Among the records that follow, set down only the lines from the one containing "You are a GUI" to the one containing "Open the Render", both included, exactly.

======== Material provided ========

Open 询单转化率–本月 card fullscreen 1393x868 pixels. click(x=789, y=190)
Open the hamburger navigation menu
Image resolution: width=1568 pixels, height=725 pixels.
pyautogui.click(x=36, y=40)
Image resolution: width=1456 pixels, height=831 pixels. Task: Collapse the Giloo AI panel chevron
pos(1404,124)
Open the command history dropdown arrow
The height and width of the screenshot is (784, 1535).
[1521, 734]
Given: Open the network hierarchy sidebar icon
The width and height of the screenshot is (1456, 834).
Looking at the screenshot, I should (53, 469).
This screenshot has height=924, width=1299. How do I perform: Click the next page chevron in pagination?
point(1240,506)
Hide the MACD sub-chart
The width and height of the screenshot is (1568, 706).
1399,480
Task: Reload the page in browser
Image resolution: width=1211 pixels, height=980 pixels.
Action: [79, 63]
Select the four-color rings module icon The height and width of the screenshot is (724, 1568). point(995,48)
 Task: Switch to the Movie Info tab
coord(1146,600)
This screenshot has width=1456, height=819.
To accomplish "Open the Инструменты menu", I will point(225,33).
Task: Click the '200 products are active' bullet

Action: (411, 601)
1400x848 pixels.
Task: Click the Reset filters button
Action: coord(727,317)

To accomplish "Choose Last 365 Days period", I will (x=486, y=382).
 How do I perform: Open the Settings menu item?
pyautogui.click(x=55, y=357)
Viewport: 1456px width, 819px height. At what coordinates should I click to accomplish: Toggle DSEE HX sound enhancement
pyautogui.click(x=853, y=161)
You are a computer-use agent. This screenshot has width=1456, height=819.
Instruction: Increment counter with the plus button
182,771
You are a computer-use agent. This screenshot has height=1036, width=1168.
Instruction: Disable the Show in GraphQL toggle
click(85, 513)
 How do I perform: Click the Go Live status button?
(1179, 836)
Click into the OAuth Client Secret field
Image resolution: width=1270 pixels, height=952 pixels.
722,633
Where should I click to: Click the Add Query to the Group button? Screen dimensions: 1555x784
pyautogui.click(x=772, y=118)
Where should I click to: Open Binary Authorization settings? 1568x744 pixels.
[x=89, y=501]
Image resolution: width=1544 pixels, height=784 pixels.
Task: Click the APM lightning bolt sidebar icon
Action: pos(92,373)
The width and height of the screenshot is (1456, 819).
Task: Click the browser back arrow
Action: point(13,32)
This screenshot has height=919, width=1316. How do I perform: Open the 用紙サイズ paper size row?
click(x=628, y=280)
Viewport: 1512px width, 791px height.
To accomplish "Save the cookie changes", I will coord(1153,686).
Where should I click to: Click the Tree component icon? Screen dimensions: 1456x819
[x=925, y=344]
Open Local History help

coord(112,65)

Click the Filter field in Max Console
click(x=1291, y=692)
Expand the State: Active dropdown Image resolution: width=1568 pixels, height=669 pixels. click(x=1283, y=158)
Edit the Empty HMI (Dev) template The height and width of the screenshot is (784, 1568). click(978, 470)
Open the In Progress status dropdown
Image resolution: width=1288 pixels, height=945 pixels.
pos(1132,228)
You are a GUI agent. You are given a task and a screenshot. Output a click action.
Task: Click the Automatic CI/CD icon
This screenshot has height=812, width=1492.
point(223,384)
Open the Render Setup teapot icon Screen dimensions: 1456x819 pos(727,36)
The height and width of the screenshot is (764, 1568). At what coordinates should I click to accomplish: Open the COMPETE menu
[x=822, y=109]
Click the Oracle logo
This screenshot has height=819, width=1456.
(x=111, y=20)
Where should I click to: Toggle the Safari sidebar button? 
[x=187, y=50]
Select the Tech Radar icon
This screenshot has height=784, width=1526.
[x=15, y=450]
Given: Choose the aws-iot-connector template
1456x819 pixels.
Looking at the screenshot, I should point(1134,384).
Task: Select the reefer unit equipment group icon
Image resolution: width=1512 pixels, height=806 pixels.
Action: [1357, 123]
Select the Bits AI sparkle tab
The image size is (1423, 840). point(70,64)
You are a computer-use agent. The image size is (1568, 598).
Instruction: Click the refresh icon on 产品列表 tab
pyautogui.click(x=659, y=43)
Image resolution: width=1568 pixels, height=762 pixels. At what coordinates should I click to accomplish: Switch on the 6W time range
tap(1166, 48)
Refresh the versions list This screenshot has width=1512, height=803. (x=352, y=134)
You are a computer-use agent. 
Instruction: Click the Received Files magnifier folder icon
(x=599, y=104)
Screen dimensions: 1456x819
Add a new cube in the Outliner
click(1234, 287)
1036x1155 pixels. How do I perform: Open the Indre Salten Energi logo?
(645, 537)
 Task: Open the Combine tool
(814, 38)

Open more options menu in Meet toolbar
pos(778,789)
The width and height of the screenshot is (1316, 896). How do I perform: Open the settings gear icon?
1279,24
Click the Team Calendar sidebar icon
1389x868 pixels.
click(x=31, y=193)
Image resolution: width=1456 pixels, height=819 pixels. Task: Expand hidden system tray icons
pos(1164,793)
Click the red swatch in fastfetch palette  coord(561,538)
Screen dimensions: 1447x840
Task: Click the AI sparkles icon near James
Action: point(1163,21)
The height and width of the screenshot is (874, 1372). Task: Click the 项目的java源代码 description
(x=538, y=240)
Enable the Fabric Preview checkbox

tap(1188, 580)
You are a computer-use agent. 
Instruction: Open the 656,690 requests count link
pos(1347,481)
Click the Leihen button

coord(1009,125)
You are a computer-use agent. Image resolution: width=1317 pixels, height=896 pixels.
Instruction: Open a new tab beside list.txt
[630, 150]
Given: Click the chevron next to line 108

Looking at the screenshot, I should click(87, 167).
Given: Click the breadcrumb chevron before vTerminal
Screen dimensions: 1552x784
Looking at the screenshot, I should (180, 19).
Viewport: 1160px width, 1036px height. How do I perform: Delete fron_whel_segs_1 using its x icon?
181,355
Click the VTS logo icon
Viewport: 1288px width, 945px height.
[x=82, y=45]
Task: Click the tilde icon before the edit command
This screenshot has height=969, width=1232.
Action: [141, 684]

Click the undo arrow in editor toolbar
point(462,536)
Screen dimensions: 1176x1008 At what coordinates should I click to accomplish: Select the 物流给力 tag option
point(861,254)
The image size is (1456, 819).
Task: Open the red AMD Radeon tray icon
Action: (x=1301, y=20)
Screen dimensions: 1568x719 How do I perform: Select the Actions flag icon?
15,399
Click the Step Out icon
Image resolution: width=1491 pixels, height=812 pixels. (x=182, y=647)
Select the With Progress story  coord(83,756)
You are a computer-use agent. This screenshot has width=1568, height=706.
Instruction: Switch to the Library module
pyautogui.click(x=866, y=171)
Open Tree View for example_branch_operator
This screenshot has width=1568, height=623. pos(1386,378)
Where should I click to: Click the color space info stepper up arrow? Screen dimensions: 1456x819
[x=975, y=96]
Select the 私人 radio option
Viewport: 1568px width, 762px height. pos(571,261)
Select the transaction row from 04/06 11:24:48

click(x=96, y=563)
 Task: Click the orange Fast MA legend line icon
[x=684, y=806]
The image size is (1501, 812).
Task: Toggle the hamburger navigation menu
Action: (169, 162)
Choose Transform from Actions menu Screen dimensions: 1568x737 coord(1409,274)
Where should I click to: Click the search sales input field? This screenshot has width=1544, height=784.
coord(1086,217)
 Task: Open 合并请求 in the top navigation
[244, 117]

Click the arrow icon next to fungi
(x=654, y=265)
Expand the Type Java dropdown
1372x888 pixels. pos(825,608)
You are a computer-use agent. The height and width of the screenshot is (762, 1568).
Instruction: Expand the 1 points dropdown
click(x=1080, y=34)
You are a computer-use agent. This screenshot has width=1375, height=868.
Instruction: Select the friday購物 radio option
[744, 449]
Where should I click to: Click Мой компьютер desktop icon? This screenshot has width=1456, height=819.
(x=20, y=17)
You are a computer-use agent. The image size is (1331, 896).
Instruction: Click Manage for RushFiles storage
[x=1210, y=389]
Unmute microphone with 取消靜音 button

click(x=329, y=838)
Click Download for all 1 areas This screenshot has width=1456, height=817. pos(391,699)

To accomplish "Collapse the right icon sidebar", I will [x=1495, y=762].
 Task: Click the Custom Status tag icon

========

# [Result]
You are a GUI agent. You are given a task and a screenshot. Output a click action.
Task: Click the Automatic CI/CD icon
This screenshot has height=812, width=1492.
point(223,384)
Open the Render Setup teapot icon Screen dimensions: 1456x819 pos(727,36)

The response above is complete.